TASK TO COMPLETE: Please print nothing but the lines from the one with "http://www.russianelectronicsweek.ru/ (123, 1215)" to the last line of the records below, and omit pictures.

DATA FOR THIS TASK:

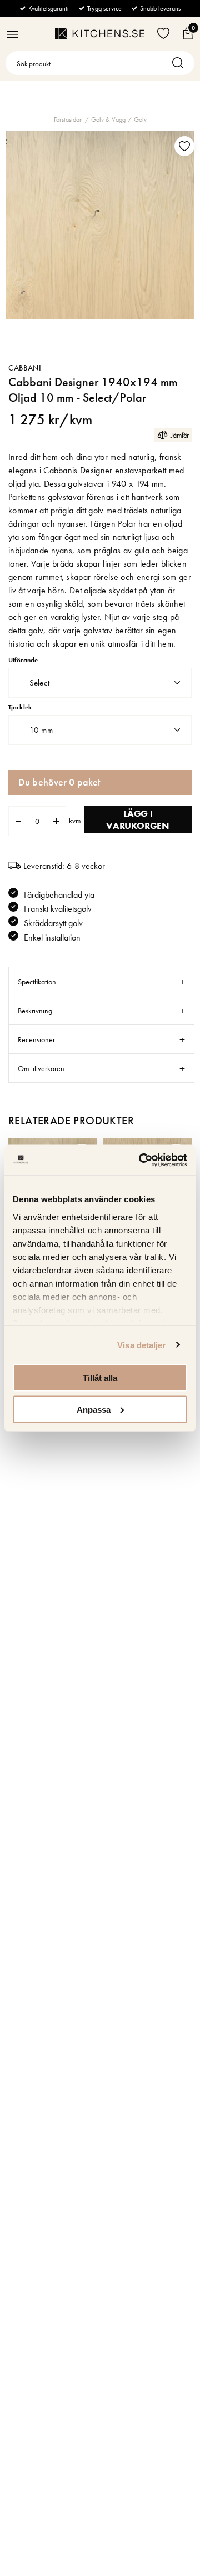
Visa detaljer (141, 1344)
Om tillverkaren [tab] (41, 1068)
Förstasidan (68, 119)
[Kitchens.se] (99, 33)
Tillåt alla (100, 1378)
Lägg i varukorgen (137, 819)
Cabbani (25, 368)
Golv (140, 119)
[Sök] (180, 63)
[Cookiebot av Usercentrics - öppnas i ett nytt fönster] (141, 1160)
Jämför (180, 435)
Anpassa (94, 1409)
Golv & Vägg (108, 119)
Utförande (23, 660)
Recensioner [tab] (36, 1039)
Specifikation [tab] (37, 982)
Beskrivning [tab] (35, 1011)
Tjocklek (20, 707)
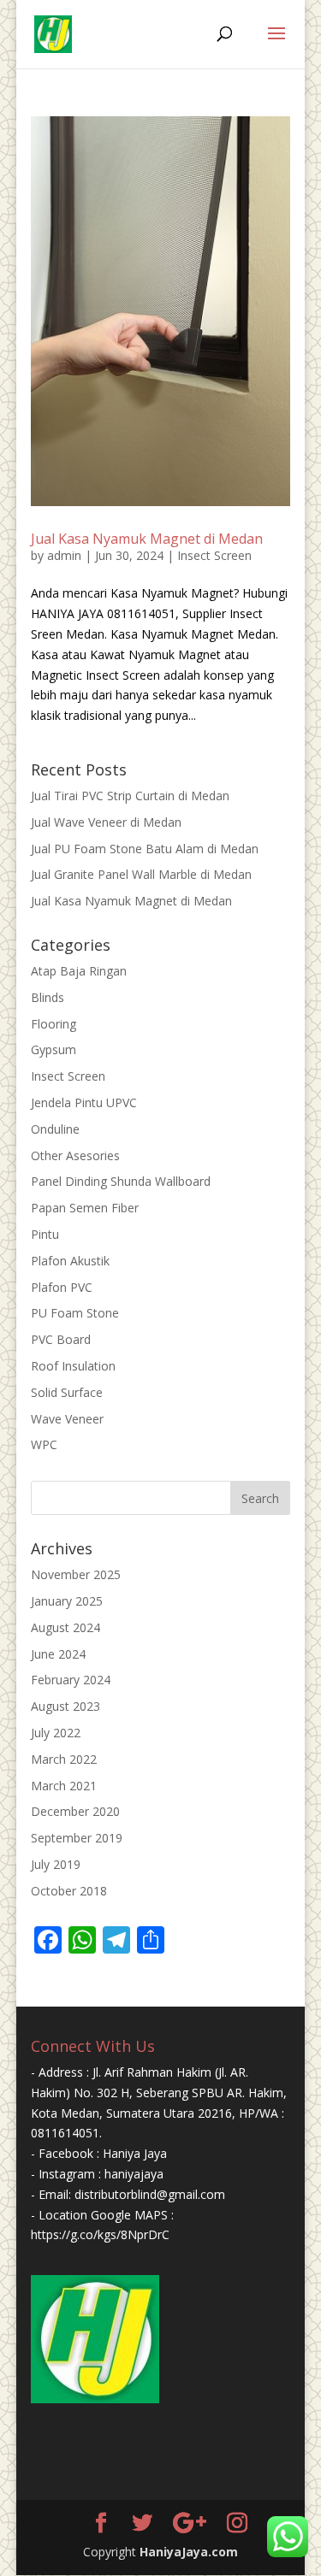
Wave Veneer (67, 1419)
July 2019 (55, 1864)
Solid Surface (67, 1392)
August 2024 (65, 1627)
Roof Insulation (73, 1366)
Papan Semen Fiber (85, 1208)
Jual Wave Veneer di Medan (106, 822)
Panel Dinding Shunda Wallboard (121, 1181)
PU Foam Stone (75, 1313)
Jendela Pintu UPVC (84, 1102)
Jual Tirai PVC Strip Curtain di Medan (130, 795)
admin (64, 555)
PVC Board (61, 1339)
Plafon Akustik (70, 1261)
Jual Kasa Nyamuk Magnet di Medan (147, 538)
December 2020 (75, 1811)
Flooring (53, 1024)
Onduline (55, 1129)
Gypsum (53, 1049)
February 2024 (70, 1679)
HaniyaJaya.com (189, 2552)
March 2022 (64, 1759)
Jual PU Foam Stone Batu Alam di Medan (145, 848)
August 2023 (65, 1706)
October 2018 (69, 1891)
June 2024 (58, 1654)
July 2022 (55, 1732)
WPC (44, 1444)
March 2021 (64, 1785)
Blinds (47, 997)
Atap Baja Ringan (79, 971)
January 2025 (67, 1601)
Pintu (45, 1234)
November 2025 (76, 1574)
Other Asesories (75, 1155)
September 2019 (76, 1838)
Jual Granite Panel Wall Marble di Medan (141, 874)
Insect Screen (214, 555)
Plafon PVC (61, 1287)
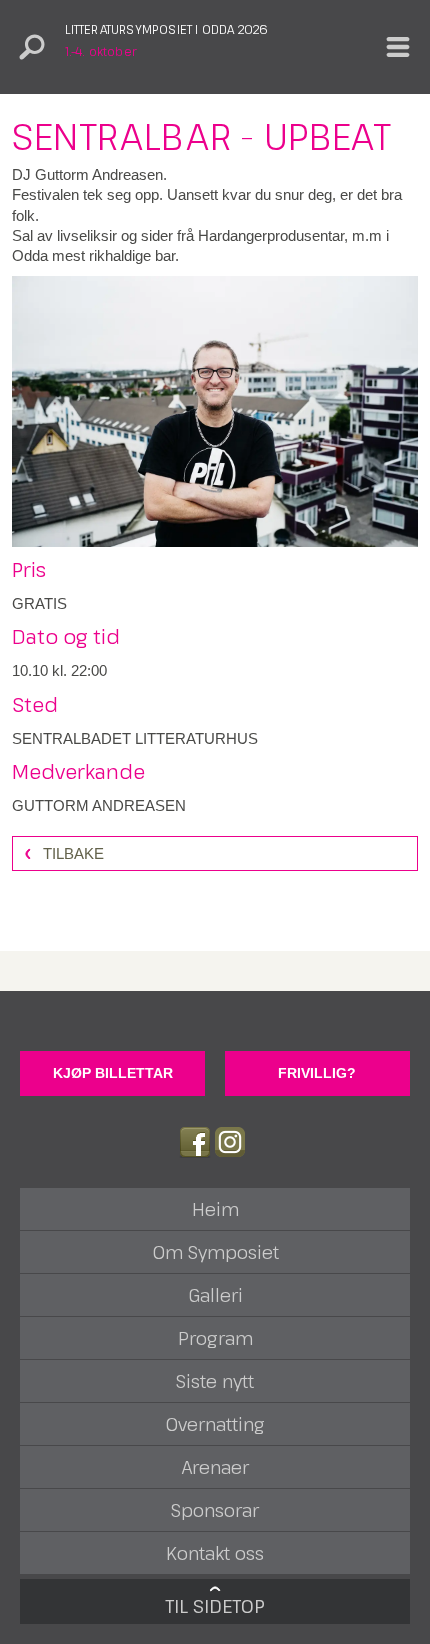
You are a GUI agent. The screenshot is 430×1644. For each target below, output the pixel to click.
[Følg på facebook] (195, 1142)
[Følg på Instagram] (230, 1142)
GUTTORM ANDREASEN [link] (99, 805)
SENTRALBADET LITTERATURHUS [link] (135, 738)
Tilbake (73, 853)
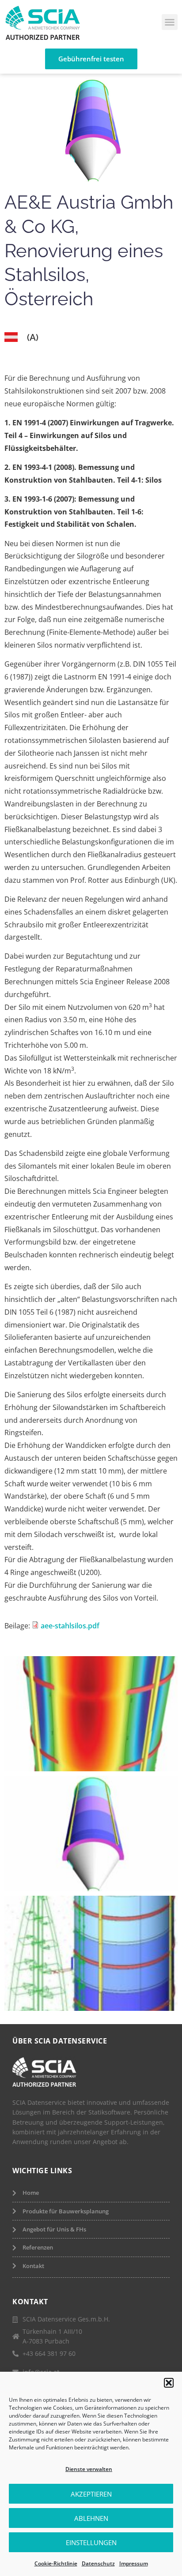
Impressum (133, 2563)
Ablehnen (91, 2518)
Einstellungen (91, 2542)
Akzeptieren (91, 2494)
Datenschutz (98, 2563)
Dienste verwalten (88, 2469)
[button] (168, 2382)
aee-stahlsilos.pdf (70, 1626)
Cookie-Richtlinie (55, 2563)
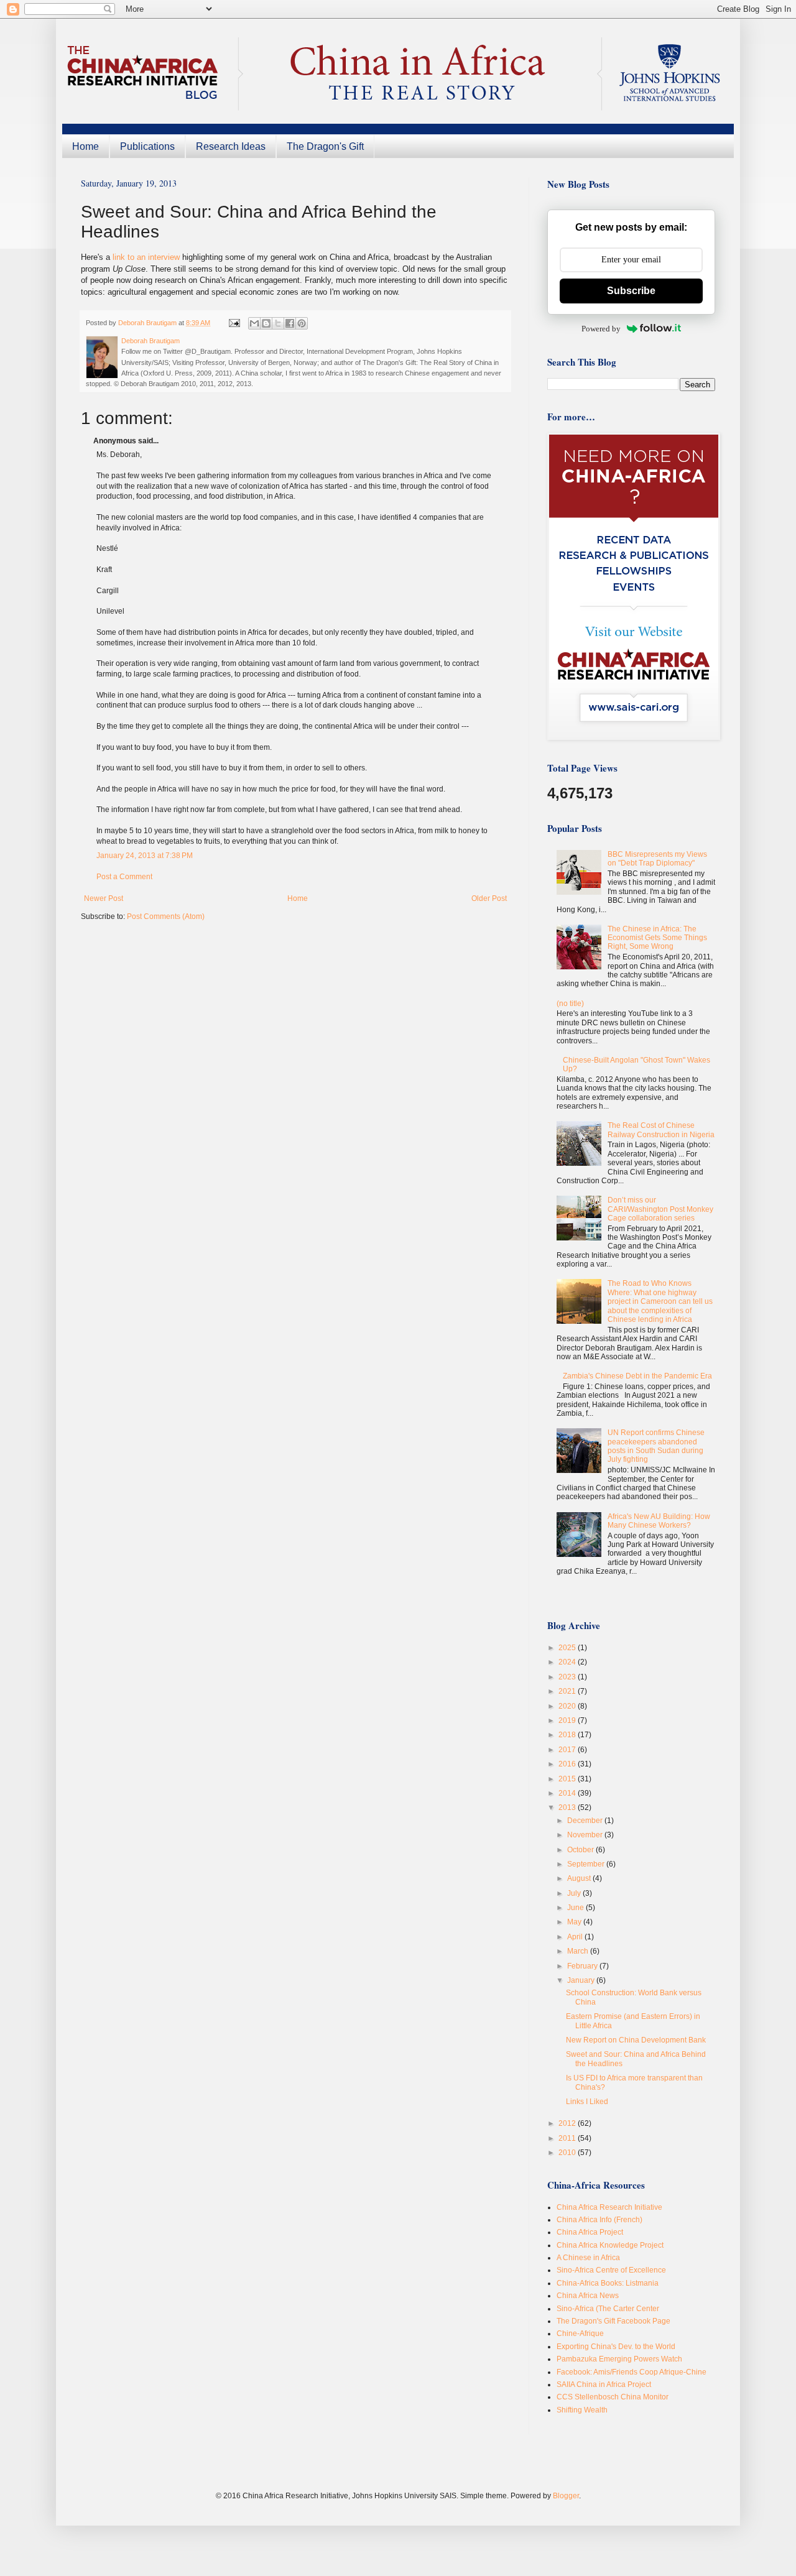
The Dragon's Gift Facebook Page (613, 2321)
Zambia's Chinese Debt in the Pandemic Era (637, 1376)
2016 (568, 1764)
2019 (568, 1720)
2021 (568, 1691)
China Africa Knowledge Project (610, 2245)
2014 (568, 1793)
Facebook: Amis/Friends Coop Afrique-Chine (631, 2372)
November (585, 1834)
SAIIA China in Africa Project (604, 2384)
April (576, 1936)
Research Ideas (231, 146)
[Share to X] (278, 323)
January (581, 1980)
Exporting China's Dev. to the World (616, 2346)
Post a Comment (124, 876)
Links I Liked (587, 2101)
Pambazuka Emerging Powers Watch (619, 2359)
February (583, 1966)
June (576, 1907)
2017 (568, 1749)
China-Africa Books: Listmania (608, 2283)
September (586, 1864)
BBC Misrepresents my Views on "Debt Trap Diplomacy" (657, 858)
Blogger (566, 2495)
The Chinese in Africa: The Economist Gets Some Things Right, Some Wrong (657, 938)
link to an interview (146, 257)
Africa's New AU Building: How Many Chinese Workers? (659, 1521)
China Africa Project (590, 2232)
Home (85, 146)
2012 (568, 2123)
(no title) (570, 1003)
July (575, 1893)
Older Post (489, 898)
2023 (568, 1677)
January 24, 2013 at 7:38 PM (144, 855)
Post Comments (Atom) (166, 916)
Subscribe (631, 290)
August (580, 1878)
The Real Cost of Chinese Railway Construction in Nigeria (661, 1129)
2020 (568, 1706)
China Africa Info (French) (599, 2219)
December (585, 1820)
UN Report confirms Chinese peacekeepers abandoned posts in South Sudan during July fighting (656, 1446)
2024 (568, 1662)
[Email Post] (234, 322)
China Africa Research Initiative (609, 2207)
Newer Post (103, 898)
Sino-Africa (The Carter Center (608, 2308)
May (575, 1922)
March (578, 1951)
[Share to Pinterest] (301, 323)
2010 (568, 2152)
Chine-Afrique (580, 2333)
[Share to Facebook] (290, 323)
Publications (147, 146)
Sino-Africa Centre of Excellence (611, 2270)
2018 (568, 1734)
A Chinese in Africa (588, 2257)
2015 (568, 1779)
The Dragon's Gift (325, 146)
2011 (568, 2138)
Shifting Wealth (582, 2410)
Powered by (601, 328)
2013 (568, 1807)
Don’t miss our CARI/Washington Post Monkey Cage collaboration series (660, 1209)
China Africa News (588, 2295)
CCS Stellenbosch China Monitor (613, 2397)
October (581, 1849)
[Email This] (254, 323)
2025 (568, 1647)
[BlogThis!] (266, 323)
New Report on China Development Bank (636, 2040)
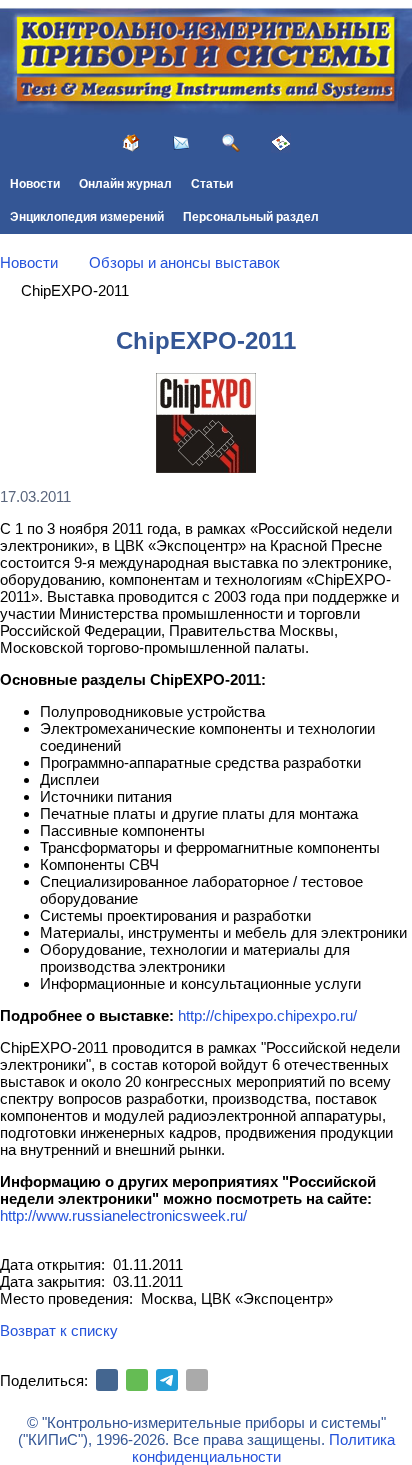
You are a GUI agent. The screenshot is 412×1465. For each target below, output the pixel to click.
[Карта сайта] (281, 143)
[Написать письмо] (181, 143)
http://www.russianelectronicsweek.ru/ (123, 1215)
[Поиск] (231, 143)
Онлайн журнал (125, 184)
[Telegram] (167, 1380)
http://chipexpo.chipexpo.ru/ (267, 1015)
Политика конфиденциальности (263, 1448)
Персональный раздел (251, 217)
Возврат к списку (59, 1330)
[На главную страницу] (131, 143)
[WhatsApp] (137, 1380)
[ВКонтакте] (107, 1380)
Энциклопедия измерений (87, 217)
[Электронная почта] (197, 1380)
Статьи (212, 184)
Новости (35, 184)
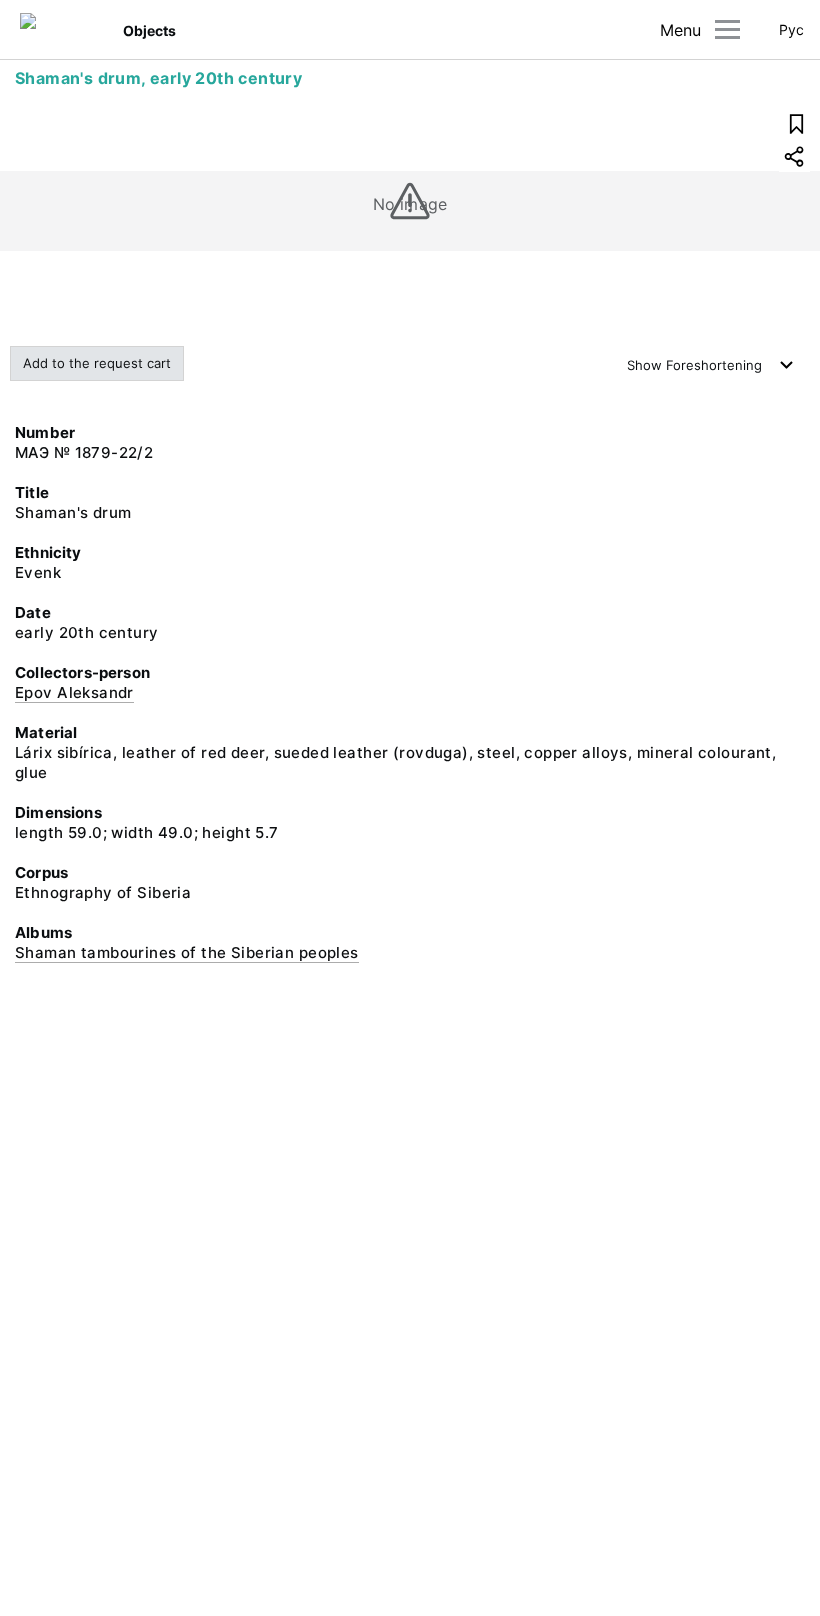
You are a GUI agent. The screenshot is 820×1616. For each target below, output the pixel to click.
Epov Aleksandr (74, 692)
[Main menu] (727, 29)
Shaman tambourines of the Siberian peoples (187, 952)
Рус (791, 29)
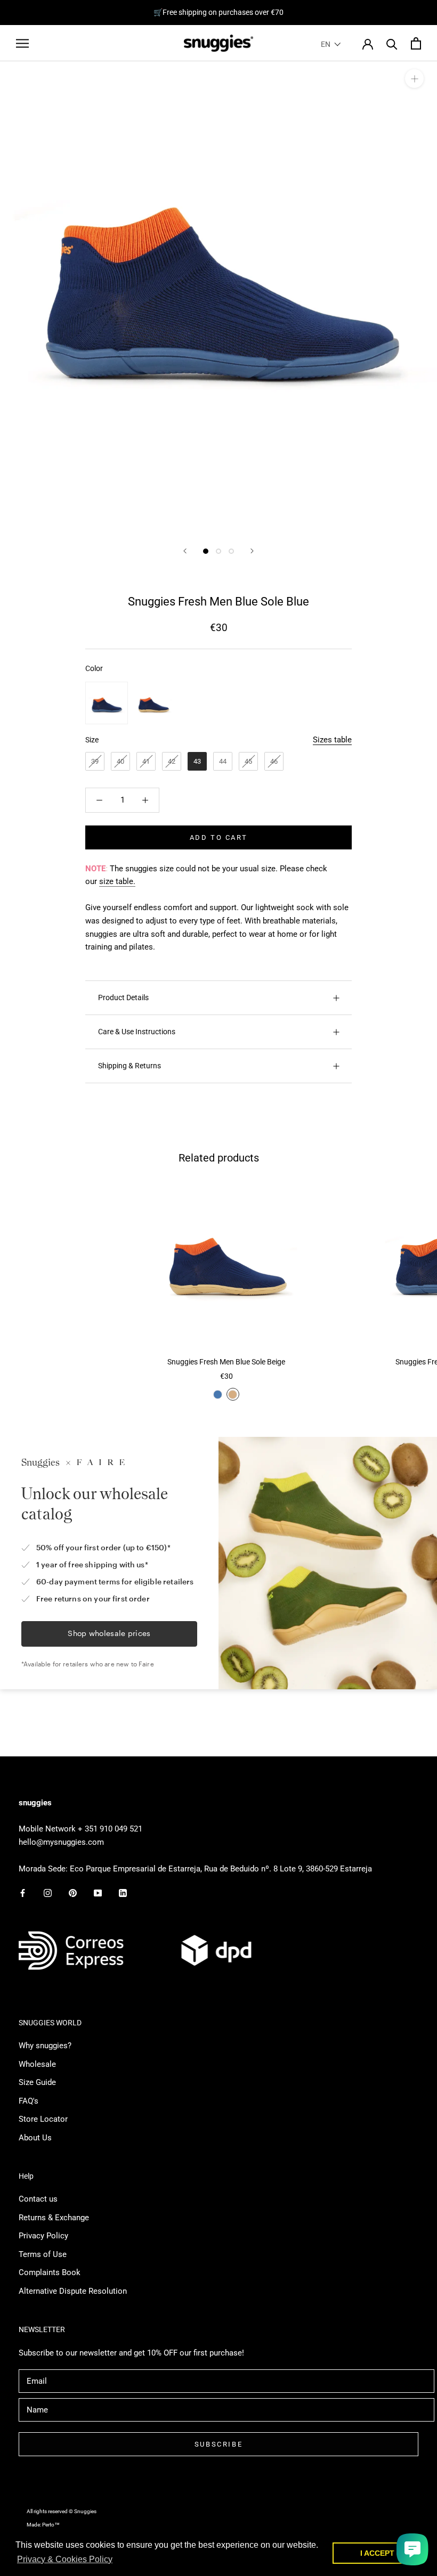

ANSWER TO THIS PROBLEM:
http://www.russianelectronicsweek.ru/ (123, 1215)
[Поиск] (231, 143)
Онлайн журнал (125, 184)
[Telegram] (167, 1380)
http://chipexpo.chipexpo.ru/ (267, 1015)
Политика конфиденциальности (263, 1448)
Персональный раздел (251, 217)
Возврат к списку (59, 1330)
[На главную страницу] (131, 143)
[WhatsApp] (137, 1380)
[ВКонтакте] (107, 1380)
Энциклопедия измерений (87, 217)
[Электронная почта] (197, 1380)
Статьи (212, 184)
Новости (35, 184)
You are a GUI agent. The screenshot is 820×1616. For each target below, output the pixel to click.
Epov Aleksandr (74, 692)
[Main menu] (727, 29)
Shaman tambourines of the Siberian peoples (187, 952)
Рус (791, 29)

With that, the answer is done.